TO DO ▸ The answer must be an exact reprint of the lines from the one with "Where should I" through the final line of the data, with no pictures included.

- - - - - - -

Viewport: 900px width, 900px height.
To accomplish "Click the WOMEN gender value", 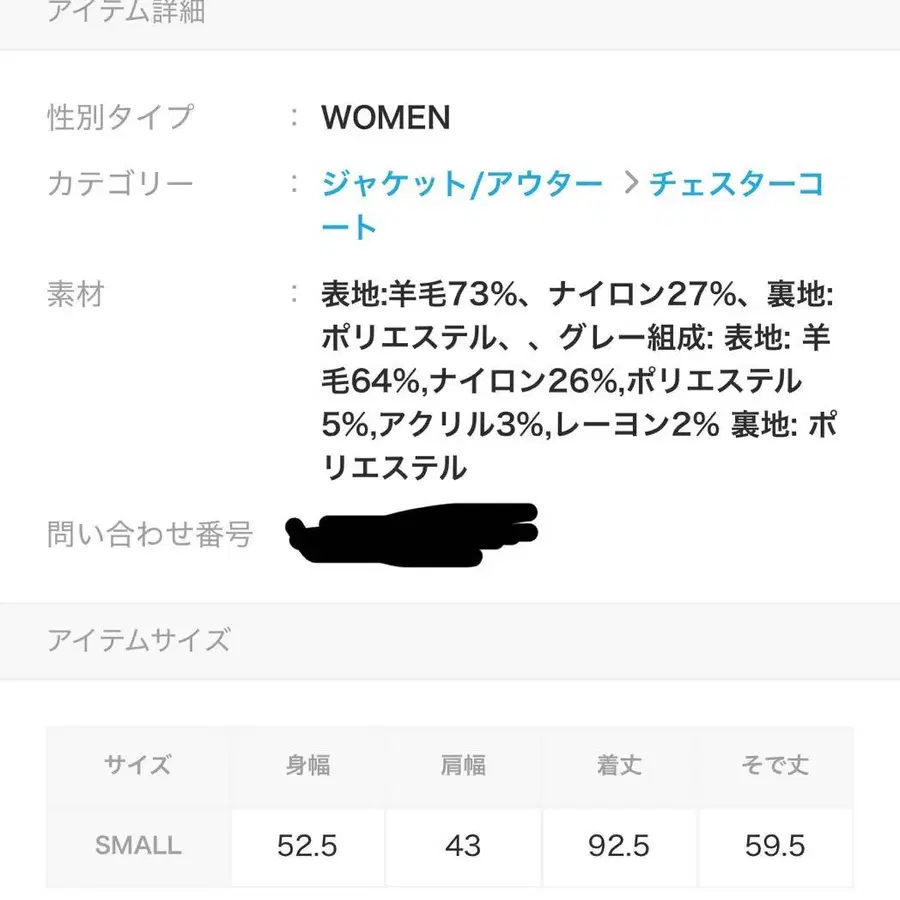I will click(x=384, y=118).
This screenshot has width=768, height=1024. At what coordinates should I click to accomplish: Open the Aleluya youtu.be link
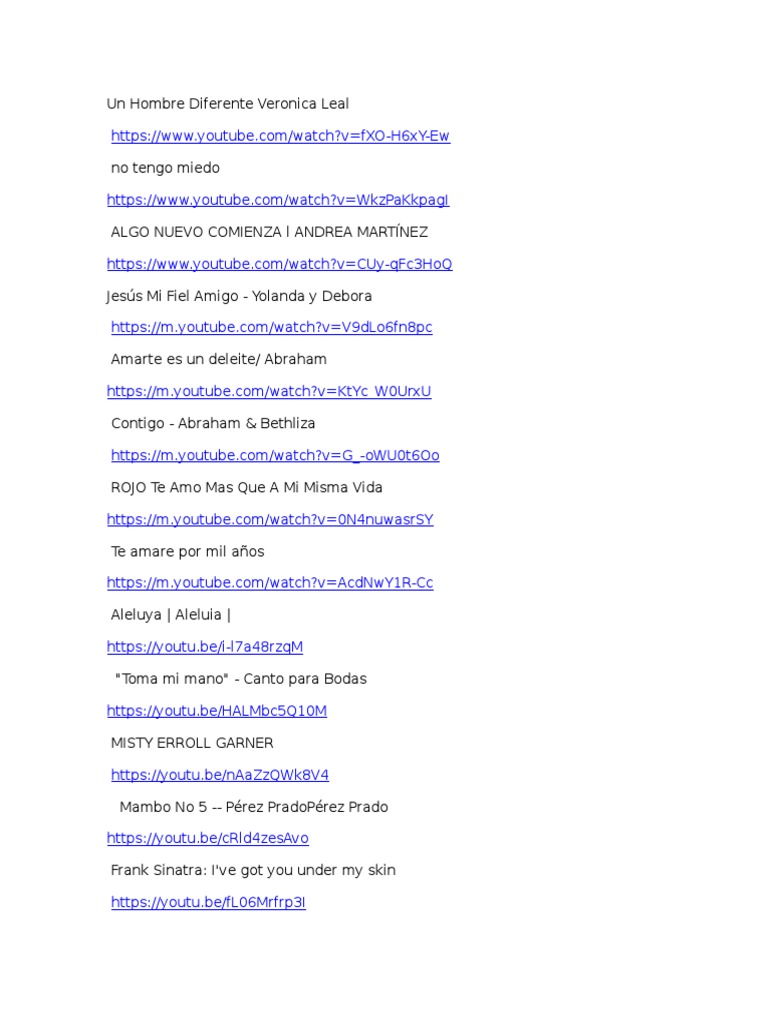205,647
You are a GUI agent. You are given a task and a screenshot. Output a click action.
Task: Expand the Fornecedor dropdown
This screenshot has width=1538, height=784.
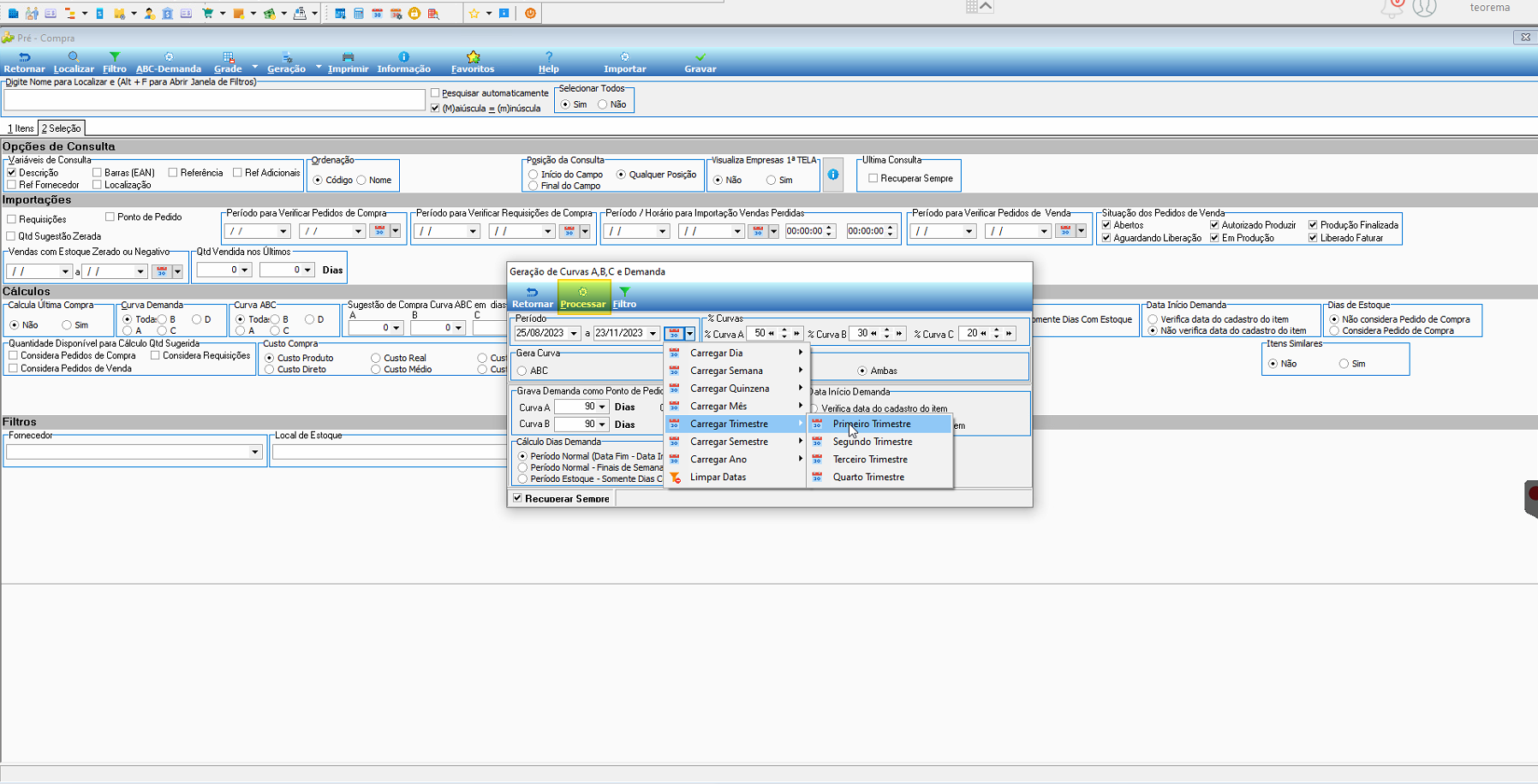point(254,452)
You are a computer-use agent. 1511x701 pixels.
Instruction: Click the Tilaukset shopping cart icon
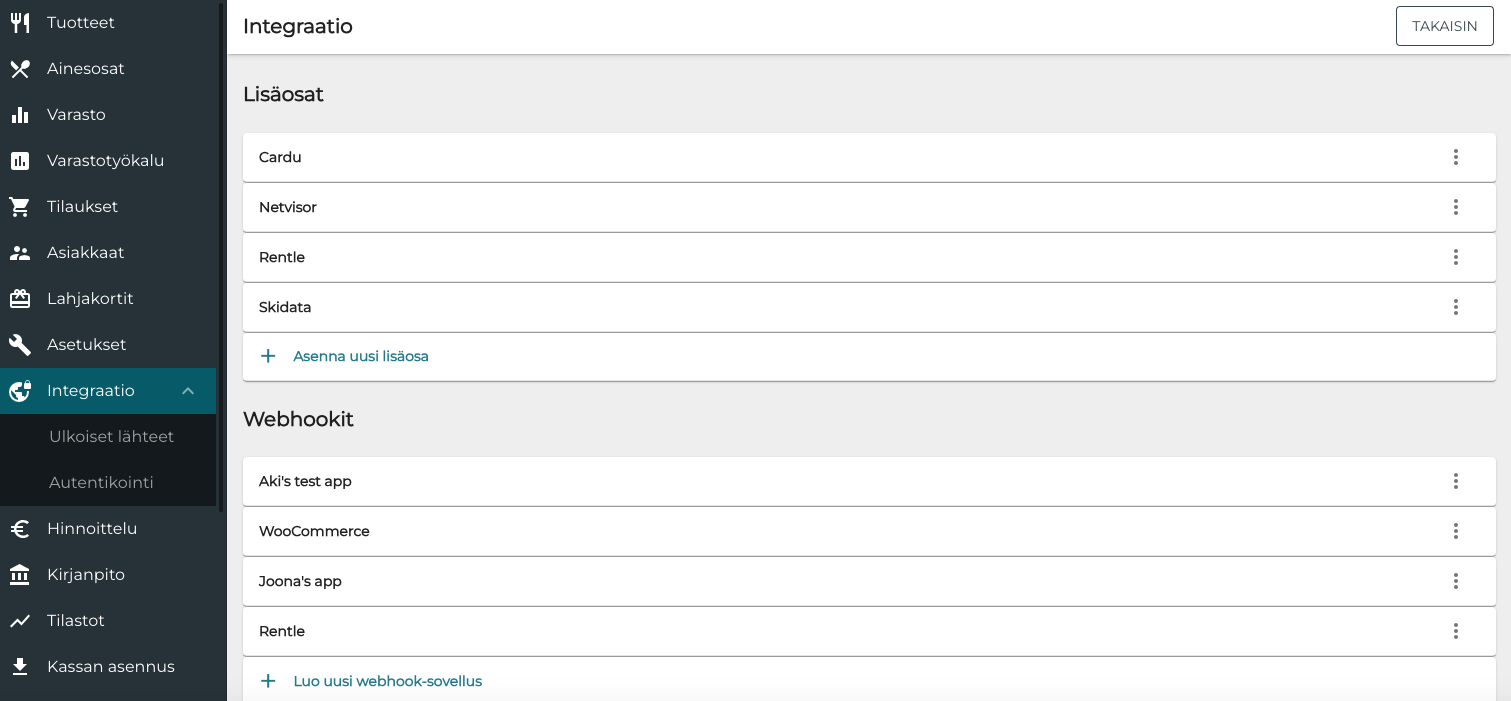[x=20, y=207]
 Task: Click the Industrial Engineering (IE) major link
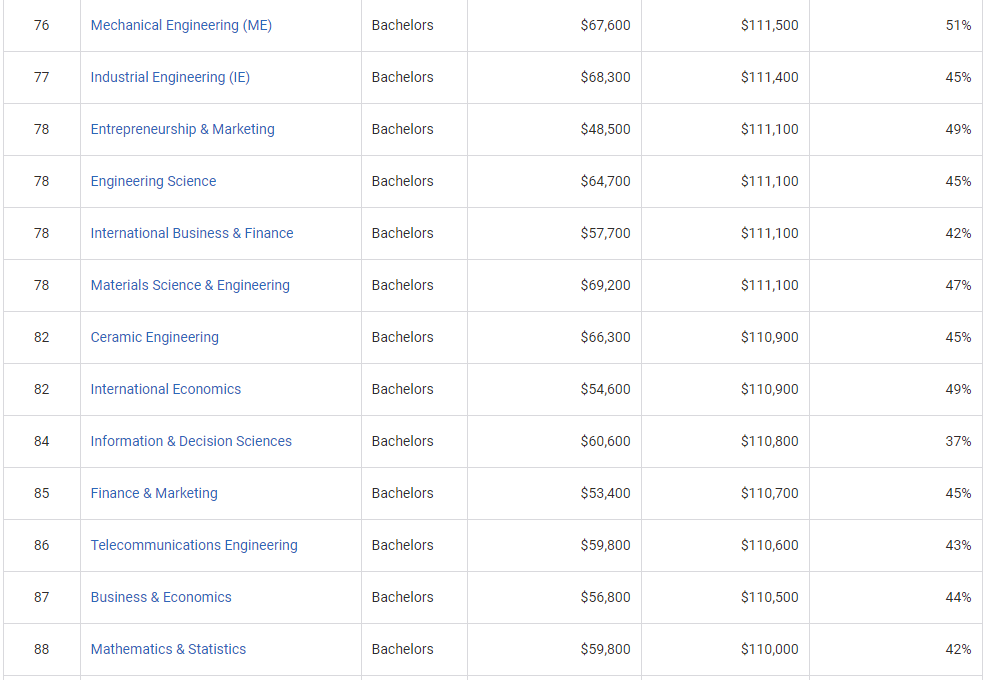point(170,77)
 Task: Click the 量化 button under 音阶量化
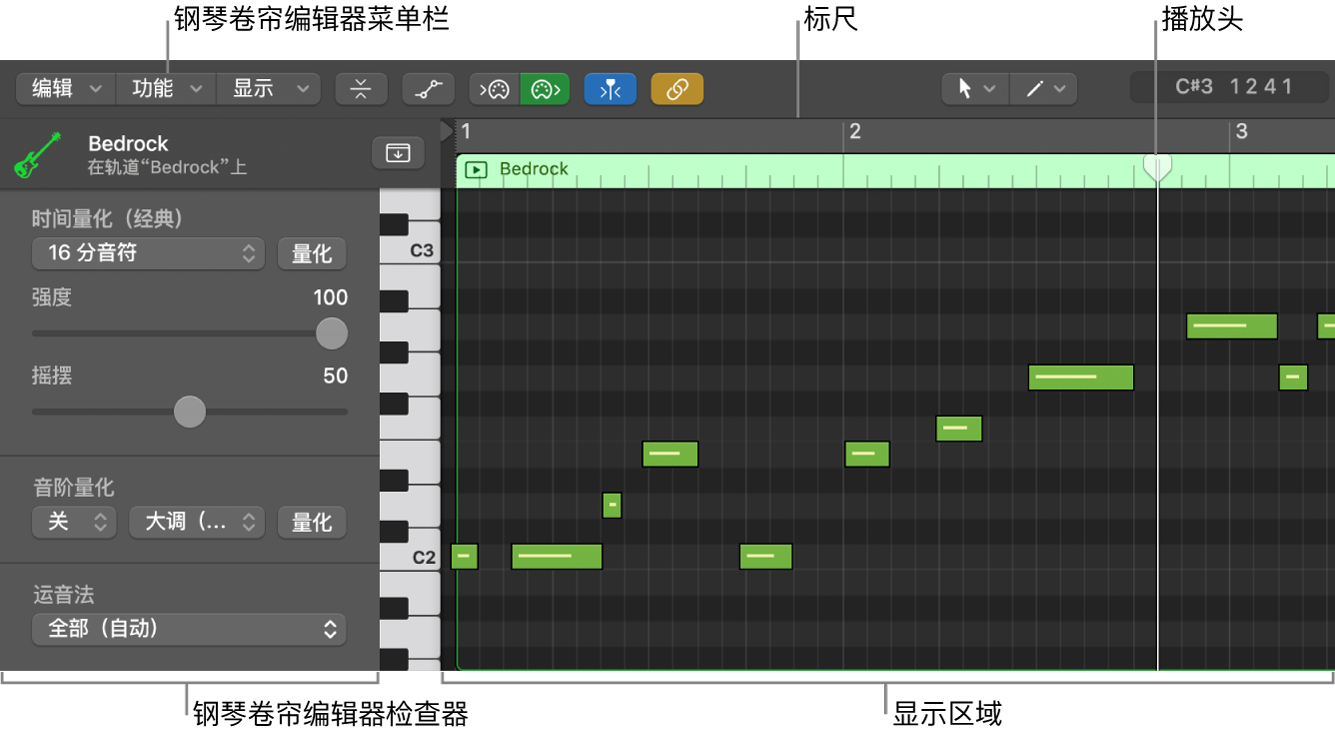click(311, 521)
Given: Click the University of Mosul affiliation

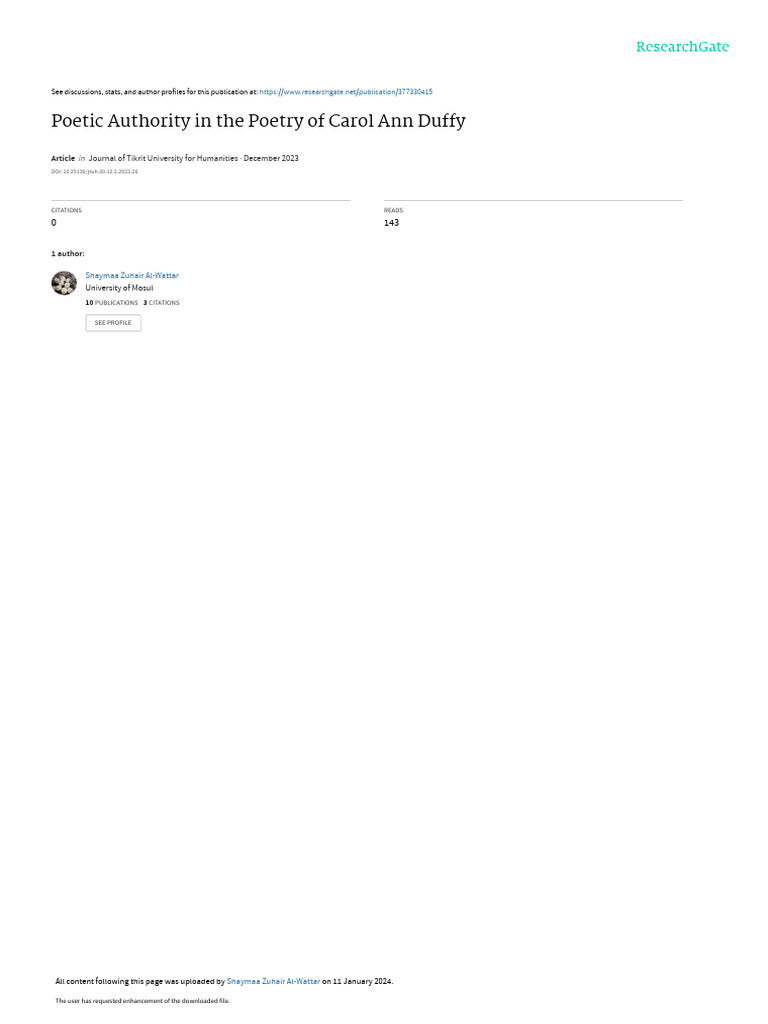Looking at the screenshot, I should 120,288.
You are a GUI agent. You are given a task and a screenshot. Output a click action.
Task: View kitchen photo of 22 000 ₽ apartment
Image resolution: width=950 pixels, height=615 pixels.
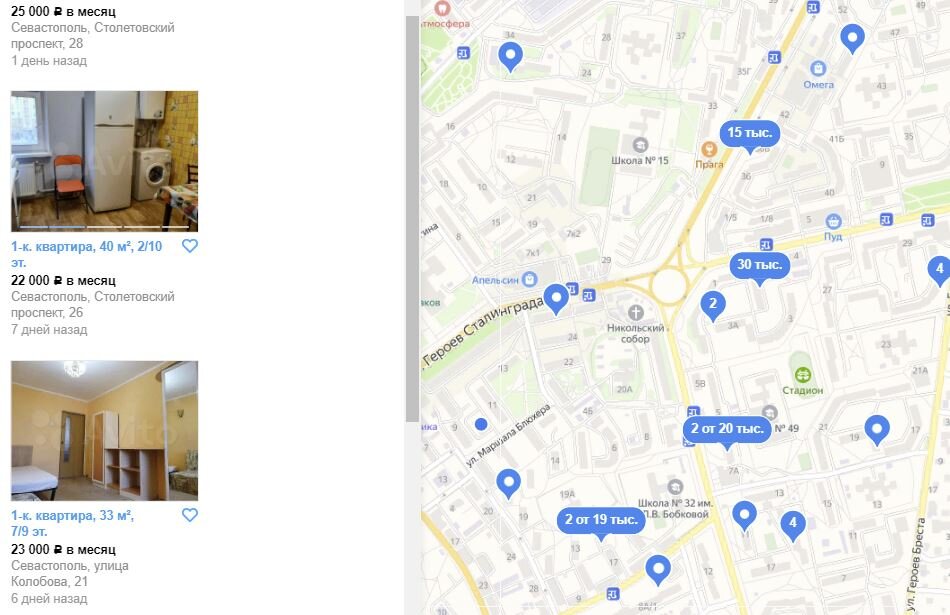pos(104,161)
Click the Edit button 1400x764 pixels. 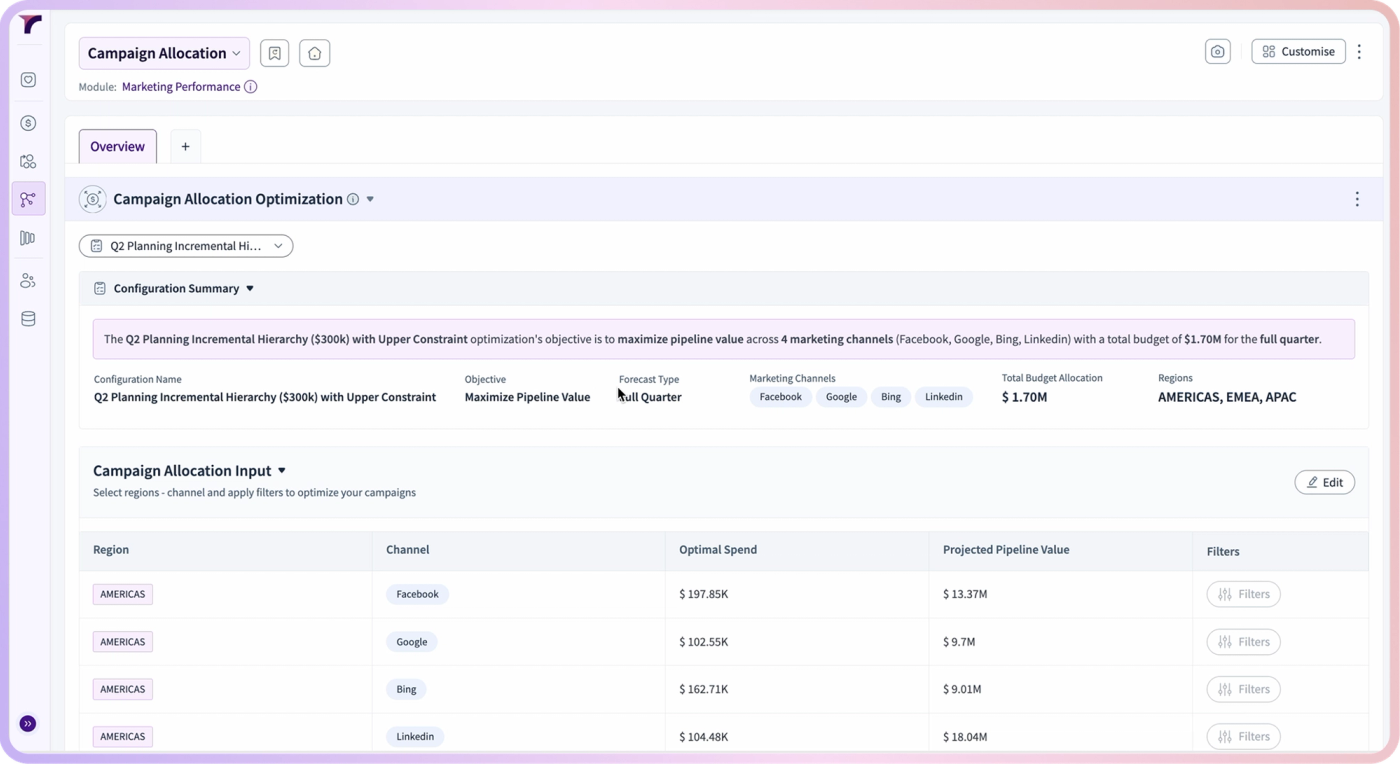[1324, 482]
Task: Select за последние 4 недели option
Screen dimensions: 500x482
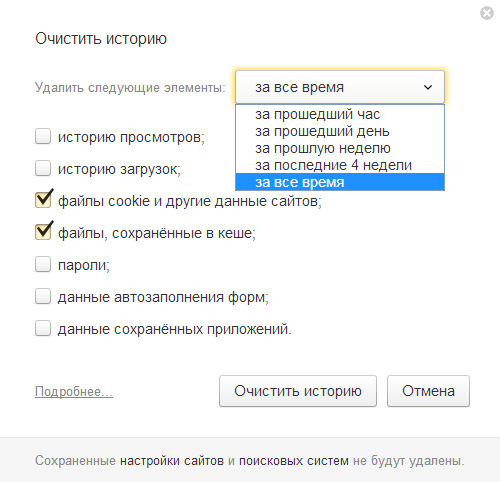Action: (x=340, y=165)
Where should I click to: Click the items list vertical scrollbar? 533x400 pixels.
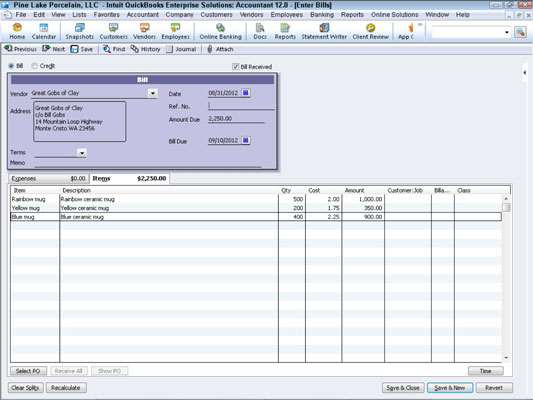(506, 278)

- - - - - - -

EXERCISE RESULT ▸
Where should I click to: Click the items list vertical scrollbar? 533x400 pixels.
(506, 278)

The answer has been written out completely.